◆ Source material
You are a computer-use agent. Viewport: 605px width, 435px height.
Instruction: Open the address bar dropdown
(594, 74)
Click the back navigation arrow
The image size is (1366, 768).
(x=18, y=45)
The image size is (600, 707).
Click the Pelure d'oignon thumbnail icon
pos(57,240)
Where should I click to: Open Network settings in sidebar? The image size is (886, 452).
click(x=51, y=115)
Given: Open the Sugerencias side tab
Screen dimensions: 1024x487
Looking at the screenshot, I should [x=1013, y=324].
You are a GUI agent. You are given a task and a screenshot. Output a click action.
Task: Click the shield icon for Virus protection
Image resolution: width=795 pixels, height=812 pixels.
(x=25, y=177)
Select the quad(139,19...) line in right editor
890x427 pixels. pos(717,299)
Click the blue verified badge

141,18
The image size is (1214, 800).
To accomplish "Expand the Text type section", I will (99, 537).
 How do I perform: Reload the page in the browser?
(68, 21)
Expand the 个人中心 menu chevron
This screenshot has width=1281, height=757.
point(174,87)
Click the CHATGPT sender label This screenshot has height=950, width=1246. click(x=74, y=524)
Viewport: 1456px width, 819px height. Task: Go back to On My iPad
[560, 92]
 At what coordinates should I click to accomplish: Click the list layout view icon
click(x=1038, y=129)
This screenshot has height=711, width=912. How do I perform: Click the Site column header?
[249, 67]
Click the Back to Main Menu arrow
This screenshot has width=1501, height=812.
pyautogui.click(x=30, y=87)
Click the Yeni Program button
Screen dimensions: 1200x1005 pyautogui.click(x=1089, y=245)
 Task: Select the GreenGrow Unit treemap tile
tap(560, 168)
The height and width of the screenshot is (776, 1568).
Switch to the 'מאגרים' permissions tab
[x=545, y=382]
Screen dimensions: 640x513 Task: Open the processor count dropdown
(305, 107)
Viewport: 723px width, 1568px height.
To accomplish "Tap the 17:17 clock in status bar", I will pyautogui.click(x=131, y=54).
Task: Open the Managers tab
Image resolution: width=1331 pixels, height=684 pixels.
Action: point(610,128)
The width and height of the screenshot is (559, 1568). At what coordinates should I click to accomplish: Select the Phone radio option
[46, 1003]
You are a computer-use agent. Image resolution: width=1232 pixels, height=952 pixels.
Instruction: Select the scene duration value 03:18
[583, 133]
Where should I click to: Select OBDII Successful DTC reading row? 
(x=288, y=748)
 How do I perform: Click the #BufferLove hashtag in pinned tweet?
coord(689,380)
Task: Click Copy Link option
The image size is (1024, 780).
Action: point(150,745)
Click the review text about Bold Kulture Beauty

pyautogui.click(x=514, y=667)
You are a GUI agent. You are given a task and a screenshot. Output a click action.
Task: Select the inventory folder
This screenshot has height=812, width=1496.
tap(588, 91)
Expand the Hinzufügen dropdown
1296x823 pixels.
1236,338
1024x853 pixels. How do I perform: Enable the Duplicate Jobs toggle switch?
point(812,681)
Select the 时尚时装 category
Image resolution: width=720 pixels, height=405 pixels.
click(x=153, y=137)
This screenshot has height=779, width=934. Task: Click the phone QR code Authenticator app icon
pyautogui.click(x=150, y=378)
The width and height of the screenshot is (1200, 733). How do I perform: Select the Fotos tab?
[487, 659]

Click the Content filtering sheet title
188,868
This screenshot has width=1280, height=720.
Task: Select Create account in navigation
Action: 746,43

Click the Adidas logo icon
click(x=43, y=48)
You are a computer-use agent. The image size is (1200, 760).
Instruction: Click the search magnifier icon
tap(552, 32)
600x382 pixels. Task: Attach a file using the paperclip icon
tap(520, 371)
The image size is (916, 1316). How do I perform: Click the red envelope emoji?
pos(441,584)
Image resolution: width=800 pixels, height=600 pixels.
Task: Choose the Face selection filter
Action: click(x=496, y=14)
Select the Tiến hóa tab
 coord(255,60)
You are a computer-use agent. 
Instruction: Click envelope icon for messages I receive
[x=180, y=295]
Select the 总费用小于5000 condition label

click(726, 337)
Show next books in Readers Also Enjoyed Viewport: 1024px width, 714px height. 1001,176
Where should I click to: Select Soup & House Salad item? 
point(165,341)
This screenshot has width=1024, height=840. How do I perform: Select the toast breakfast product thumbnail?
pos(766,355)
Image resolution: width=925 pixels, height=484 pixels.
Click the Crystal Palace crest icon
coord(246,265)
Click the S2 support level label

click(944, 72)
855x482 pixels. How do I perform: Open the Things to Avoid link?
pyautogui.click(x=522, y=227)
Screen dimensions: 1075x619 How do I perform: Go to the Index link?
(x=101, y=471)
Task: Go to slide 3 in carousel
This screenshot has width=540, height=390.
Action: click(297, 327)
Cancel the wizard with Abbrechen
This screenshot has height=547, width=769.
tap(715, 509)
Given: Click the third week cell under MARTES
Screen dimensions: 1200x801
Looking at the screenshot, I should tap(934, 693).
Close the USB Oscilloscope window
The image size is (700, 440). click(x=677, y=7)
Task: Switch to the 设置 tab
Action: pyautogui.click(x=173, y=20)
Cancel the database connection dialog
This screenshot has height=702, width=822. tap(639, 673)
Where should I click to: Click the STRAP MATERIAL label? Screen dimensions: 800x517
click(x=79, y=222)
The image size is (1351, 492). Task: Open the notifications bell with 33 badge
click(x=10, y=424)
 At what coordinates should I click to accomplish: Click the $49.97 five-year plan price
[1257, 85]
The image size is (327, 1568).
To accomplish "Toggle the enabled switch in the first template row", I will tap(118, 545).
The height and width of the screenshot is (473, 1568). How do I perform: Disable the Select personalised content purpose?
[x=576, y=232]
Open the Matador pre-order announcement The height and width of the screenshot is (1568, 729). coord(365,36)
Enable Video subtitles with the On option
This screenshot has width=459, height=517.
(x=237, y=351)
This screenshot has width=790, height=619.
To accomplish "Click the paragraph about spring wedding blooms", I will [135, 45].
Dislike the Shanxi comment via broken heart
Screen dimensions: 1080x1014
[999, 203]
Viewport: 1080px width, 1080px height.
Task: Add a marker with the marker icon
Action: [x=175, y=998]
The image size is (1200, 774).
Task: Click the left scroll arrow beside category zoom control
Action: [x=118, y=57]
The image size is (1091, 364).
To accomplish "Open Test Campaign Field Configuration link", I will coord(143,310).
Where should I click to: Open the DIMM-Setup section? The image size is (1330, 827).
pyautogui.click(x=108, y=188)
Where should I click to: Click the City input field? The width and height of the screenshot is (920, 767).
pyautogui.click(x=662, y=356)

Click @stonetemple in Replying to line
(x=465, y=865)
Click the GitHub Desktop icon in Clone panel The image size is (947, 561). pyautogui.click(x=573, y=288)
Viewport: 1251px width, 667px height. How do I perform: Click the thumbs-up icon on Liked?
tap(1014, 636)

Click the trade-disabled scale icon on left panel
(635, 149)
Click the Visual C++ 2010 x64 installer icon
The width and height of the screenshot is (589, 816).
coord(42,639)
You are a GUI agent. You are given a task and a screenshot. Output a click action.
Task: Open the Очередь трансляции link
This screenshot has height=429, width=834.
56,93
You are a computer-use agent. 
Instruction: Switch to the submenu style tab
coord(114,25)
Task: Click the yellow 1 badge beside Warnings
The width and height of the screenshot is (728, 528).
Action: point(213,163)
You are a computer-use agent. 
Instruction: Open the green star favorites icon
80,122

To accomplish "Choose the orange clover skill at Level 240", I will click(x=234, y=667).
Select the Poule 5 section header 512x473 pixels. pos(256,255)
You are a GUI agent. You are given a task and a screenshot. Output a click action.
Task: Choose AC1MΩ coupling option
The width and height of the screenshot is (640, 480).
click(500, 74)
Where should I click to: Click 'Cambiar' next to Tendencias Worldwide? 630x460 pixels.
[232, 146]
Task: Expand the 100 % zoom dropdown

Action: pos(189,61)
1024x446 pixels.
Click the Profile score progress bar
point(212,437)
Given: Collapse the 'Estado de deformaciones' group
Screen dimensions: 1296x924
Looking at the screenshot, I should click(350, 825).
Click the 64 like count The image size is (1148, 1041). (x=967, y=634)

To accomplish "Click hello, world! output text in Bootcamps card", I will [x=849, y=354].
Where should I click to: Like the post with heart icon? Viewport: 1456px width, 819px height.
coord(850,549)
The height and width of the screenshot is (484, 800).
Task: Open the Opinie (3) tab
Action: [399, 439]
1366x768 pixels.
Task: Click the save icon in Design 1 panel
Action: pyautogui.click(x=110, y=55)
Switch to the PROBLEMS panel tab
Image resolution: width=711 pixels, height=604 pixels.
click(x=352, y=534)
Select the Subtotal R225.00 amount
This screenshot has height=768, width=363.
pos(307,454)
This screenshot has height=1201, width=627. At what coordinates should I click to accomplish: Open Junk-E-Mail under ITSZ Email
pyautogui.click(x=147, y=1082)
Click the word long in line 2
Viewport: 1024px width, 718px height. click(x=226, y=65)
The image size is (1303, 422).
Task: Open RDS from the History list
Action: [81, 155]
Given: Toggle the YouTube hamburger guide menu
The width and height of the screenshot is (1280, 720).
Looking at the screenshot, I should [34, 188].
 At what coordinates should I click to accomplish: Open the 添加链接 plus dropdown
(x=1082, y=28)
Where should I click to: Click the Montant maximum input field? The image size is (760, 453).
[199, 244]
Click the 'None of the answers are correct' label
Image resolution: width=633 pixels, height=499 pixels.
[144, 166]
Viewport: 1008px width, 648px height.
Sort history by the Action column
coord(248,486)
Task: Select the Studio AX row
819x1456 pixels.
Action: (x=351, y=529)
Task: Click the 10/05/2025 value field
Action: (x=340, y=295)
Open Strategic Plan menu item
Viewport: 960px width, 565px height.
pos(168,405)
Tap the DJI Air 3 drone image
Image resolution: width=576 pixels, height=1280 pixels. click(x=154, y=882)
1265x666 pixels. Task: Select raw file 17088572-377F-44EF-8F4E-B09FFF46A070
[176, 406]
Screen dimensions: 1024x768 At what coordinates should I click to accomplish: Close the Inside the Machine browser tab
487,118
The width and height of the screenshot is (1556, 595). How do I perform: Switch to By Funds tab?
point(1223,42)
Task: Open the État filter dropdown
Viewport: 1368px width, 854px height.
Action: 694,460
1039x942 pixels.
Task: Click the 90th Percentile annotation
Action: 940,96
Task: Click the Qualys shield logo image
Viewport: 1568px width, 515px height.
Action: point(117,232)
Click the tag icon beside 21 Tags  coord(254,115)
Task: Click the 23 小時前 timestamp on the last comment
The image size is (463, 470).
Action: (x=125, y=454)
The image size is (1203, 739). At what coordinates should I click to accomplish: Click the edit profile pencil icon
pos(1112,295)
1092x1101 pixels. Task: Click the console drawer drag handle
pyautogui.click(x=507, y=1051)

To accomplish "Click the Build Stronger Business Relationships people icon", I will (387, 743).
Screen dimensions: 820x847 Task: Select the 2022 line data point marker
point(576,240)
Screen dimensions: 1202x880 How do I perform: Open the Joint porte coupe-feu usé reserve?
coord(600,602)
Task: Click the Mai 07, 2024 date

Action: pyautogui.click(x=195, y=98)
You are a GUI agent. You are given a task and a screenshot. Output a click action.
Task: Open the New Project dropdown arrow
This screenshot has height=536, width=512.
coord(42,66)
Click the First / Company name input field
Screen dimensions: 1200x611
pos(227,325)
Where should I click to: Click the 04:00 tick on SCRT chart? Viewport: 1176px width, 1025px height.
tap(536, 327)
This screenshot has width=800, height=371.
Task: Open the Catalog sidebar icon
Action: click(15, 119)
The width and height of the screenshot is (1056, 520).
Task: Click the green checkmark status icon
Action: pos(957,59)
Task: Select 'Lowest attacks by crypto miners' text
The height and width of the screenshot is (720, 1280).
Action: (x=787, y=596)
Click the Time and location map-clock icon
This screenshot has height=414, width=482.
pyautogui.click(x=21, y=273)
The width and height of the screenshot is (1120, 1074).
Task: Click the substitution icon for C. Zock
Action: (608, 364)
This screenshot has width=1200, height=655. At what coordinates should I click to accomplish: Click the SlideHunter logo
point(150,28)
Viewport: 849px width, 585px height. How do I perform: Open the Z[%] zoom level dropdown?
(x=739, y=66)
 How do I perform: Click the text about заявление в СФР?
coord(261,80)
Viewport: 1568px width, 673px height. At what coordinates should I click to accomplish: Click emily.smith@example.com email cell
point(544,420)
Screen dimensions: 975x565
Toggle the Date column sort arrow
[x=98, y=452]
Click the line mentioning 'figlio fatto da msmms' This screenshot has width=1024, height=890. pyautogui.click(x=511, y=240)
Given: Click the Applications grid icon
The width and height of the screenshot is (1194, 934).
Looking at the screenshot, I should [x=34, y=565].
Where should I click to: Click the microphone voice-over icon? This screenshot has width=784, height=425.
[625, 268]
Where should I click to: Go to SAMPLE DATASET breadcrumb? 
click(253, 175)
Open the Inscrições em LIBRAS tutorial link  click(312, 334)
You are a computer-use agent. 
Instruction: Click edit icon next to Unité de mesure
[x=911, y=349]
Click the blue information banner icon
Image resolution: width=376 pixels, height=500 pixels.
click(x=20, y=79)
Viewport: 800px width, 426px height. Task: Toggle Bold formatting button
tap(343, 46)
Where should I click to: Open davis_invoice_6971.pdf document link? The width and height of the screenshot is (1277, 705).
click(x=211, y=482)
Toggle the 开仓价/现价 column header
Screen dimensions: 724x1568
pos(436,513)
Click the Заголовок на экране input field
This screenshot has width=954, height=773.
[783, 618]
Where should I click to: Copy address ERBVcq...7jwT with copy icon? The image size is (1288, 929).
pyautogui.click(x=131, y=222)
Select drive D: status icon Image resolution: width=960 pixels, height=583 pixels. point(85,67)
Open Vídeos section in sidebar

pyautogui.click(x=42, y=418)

◆ What the exercise asks
Copy each line of the material where "comment" is found.

◆ Written answer
Dislike the Shanxi comment via broken heart
Task: Click the 23 小時前 timestamp on the last comment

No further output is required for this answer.